De toute façon, les choses demeuraient ce qu'elles étaient. Il venait de lui offrir son hospitalité pour la nuit ; elle, d'accepter, les larmes aux yeux. Elle lui baisait même la main, sa main de paesano de la vallée de l'Arno, moins délicate que celles des petits musiciens français. Ses mains à elle n'étaient pas non plus celles des délicates comédiennes, mais celles d'une servante... Au fond, ils faisaient bien la paire.

« Ho detto2 che tou pouvais dormire dans lé lit, jé maintiene. Là-dédans », et il désigna son front, « c'è trop dé cose, pour domani e pour après. Jé dois les écrire, sinon, elles vont partire. Lé sommeil, basta così, ça attendra. Allora, profite dé l'occazione, no ? »

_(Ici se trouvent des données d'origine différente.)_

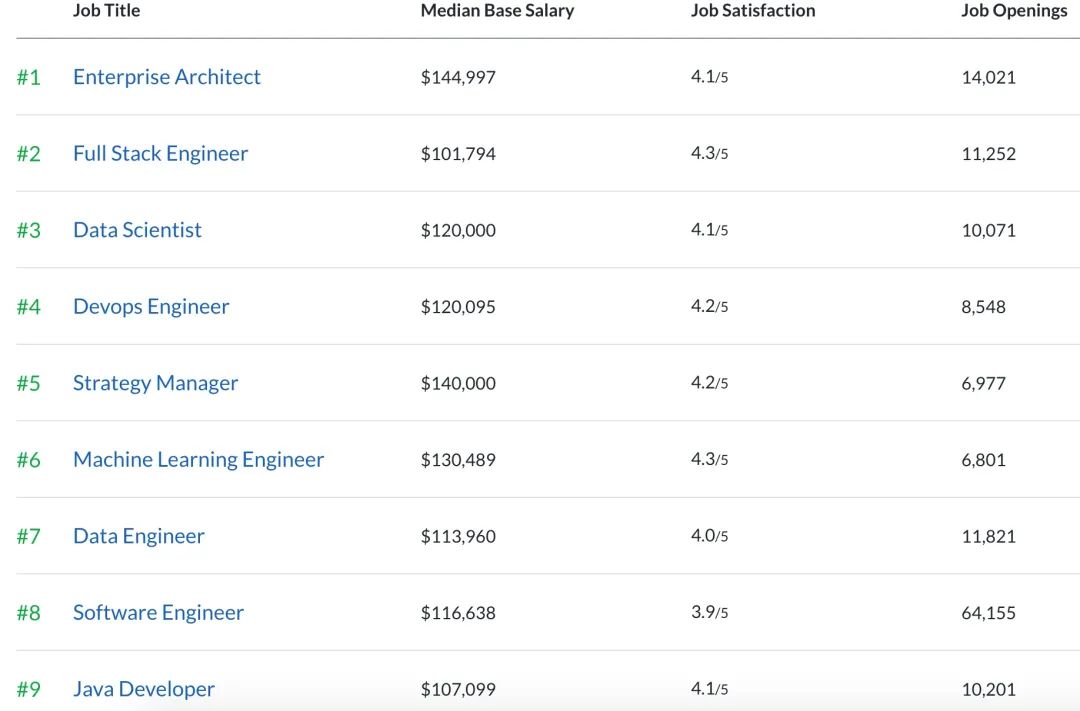Click the $101,794 salary figure
The width and height of the screenshot is (1080, 711).
coord(458,154)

Et, disant cela, il la quitta et retourna s'asseoir au clavecin, bien décidé à poursuivre sa noble tâche. Le compositeur trempa sa plume dans l'encre, noircit un début de portée, fredonna les quelques notes, sans se préoccuper même de la jeune femme pendant quelques instants. Elle lui demanda s'il allait jouer la canarie, il la joua : heureusement, l'air était bref, et il jouait vite, parfois un peu maladroitement - un reste d'ivresse, sans doute. À certains moments, il chantonnait autre chose, comme sous le coup d'une inspiration soudaine, puis revenait à la mélodie qui naissait sous ses doigts. Puis, quant il eut fini :

« Luigina, tou pourras dire che tou as entendou la prémière cet air dé Loully », s'exclama-t-il avec autant de légèreté que d'autodérision. On disait le compositeur fier et ombrageux au sujet de ses oeuvres. Si ce n'était pas entièrement faux, voilà du moins la preuve que ce n'était pas entièrement vrai non plus. Pour tout dire, c'était moins une question d'orgueil que de compagnie : en "bonne" société, il lui semblait préférable de jouer la carte de l'humilité sans fausse modestie ; or, il connaissait la mesure de son talent, ce qui le faisait à tort passer pour vaniteux auprès des fats (toujours enclins à voir la paille dans l'oeil du voisin plutôt que la poutre dans leur propre oeil). En compagnie de gens du peuple, il se faisait nettement plus abordable, blagueur, aussi... bref, méridional. Et face au roi... eh bien ! face au roi, il préférait jouer celle de la sincérité sans fard, au risque de déplaire.

Soudain, il lui revint en mémoire que la pauvre fille était éreintée d'une longue journée et que ses danses, aussi merveilleuses soient-elles, n'étaient peut-être pas la plus belle musique à ses oreilles : celle du sommeil sonnait mieux encore.

« Mainténante che la canarie est finita, buena notte », dit-il en se levant et en s'apprêtant à passer dans la petite pièce attenante, celle qui servait à faire répéter une frange des violons lorsque c'était nécessaire. Il y avait une épinette (une sorte de petit clavecin) et du papier à musique : nul besoin d'autre chose pour composer, si ce n'est d'encre, de plumes et de lumière. Et il concevait que la Louise, en femme qu'elle était, préférât dormir seule qu'en compagnie d'un musicien italien aux moeurs réputées... légères, très légères.